WHAT TO PRODUCE
Tally the lines in the listing below that hold the string "computer", and reply with that tally alone.

DATA PROVIDED
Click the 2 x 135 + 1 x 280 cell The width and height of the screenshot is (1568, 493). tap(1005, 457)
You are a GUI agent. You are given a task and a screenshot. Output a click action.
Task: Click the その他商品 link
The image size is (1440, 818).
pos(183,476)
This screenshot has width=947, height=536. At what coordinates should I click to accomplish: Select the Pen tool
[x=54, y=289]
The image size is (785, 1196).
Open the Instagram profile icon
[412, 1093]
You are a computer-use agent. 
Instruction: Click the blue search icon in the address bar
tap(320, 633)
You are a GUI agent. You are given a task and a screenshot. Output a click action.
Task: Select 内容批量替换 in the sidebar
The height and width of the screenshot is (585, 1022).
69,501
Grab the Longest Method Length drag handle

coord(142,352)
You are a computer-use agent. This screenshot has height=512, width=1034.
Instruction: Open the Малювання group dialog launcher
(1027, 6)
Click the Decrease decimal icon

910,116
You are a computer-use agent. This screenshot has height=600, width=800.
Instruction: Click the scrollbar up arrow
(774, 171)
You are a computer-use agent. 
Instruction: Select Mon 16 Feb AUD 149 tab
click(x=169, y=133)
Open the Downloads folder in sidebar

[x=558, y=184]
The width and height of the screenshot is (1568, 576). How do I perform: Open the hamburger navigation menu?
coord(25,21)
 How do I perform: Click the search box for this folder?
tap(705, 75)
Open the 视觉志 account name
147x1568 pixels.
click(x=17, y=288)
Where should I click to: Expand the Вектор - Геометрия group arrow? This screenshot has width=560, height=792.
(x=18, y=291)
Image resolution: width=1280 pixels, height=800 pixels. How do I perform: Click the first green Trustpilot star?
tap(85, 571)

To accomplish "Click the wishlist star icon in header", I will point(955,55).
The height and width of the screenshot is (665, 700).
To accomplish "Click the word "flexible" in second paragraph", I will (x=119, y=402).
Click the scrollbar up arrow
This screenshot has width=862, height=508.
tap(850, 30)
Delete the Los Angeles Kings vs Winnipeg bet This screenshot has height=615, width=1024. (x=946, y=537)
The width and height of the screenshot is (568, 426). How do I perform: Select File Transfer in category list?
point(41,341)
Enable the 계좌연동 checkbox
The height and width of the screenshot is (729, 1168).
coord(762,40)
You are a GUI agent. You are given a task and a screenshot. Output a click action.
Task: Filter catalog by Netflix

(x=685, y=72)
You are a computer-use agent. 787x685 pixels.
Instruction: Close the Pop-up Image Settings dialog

EXERCISE RESULT
5